Input data.
_ _ _ _ _

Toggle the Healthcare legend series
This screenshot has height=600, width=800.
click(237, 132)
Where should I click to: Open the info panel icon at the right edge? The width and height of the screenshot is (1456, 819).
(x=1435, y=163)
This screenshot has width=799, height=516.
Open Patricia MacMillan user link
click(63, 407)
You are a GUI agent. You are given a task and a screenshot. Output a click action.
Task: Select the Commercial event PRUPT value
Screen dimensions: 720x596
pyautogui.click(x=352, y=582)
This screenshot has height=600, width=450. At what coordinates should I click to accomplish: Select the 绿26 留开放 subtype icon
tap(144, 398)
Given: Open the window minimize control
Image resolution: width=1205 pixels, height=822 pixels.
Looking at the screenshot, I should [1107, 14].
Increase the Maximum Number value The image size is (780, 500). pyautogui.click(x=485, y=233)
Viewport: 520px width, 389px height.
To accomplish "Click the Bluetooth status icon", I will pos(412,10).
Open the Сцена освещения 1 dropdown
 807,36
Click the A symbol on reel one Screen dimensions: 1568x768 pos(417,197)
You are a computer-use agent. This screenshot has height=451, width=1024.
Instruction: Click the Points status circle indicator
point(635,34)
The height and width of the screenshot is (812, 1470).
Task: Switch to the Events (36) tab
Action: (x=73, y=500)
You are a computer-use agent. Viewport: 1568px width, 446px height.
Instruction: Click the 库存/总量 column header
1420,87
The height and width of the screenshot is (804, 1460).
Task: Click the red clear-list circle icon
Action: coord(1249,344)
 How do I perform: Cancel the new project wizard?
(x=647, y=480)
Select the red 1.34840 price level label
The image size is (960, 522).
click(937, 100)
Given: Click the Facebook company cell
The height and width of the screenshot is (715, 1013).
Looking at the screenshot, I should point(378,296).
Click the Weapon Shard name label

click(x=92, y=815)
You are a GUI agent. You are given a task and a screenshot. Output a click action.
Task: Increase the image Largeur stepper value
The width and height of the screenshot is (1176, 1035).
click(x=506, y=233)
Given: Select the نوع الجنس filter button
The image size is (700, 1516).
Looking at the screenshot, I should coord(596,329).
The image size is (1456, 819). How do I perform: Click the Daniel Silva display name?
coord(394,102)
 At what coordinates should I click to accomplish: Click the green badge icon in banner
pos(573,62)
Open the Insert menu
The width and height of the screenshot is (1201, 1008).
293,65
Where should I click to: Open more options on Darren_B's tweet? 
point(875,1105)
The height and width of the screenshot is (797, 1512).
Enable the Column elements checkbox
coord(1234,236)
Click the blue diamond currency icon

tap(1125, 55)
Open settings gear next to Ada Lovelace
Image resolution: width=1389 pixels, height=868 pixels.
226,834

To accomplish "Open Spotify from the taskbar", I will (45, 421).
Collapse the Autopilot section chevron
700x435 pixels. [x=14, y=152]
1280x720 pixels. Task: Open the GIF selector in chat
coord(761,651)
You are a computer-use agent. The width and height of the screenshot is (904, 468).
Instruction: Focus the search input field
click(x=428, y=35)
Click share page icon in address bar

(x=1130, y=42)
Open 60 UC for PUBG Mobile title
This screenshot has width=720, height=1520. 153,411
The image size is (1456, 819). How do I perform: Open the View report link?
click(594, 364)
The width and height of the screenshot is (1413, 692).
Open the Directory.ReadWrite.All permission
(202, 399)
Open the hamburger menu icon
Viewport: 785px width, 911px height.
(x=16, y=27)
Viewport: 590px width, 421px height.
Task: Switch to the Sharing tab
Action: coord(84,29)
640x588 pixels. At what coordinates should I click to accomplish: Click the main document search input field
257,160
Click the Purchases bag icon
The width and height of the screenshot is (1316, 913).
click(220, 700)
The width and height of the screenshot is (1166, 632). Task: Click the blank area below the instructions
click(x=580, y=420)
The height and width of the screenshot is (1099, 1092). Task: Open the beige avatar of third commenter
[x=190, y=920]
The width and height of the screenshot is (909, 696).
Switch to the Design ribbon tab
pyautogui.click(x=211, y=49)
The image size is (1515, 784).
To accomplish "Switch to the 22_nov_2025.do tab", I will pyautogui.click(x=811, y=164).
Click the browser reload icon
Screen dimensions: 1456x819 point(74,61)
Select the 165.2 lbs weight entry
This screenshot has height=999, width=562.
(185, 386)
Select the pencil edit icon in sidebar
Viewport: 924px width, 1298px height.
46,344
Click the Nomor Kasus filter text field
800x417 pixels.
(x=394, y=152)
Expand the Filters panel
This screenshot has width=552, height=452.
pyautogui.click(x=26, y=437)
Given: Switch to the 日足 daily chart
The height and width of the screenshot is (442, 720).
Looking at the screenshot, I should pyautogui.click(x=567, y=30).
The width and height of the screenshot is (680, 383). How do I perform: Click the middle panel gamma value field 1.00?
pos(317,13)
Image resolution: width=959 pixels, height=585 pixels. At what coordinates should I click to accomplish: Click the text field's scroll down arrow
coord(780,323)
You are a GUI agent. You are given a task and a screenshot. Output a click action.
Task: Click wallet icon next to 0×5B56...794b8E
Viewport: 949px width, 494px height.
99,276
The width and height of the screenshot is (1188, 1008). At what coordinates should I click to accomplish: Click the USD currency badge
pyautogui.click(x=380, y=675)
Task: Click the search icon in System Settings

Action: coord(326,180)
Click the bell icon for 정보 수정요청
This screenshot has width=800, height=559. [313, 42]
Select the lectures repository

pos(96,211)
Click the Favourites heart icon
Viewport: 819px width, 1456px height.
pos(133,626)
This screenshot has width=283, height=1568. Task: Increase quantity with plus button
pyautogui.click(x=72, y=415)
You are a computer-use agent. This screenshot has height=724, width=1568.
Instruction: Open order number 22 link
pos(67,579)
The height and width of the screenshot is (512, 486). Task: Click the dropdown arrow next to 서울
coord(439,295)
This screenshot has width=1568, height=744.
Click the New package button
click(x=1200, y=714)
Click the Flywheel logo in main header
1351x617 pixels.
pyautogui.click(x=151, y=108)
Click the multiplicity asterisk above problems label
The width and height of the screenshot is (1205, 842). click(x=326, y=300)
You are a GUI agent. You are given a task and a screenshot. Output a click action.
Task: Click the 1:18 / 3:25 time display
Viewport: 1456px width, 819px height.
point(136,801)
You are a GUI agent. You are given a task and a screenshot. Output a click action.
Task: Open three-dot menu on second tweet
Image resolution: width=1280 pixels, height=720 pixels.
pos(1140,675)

_ _ _ _ _

Work instructions.
Copy the lines between the ones holding "Click the Weapon Shard name label" and "coord(394,102)", inclusive, substituting "spinner" for "stepper" and leaving everything else unchanged.

Solution to this exercise.
Click the Weapon Shard name label

click(x=92, y=815)
You are a GUI agent. You are given a task and a screenshot. Output a click action.
Task: Increase the image Largeur spinner value
The width and height of the screenshot is (1176, 1035).
click(x=506, y=233)
Given: Select the نوع الجنس filter button
The image size is (700, 1516).
Looking at the screenshot, I should coord(596,329).
The image size is (1456, 819). How do I perform: Click the Daniel Silva display name?
coord(394,102)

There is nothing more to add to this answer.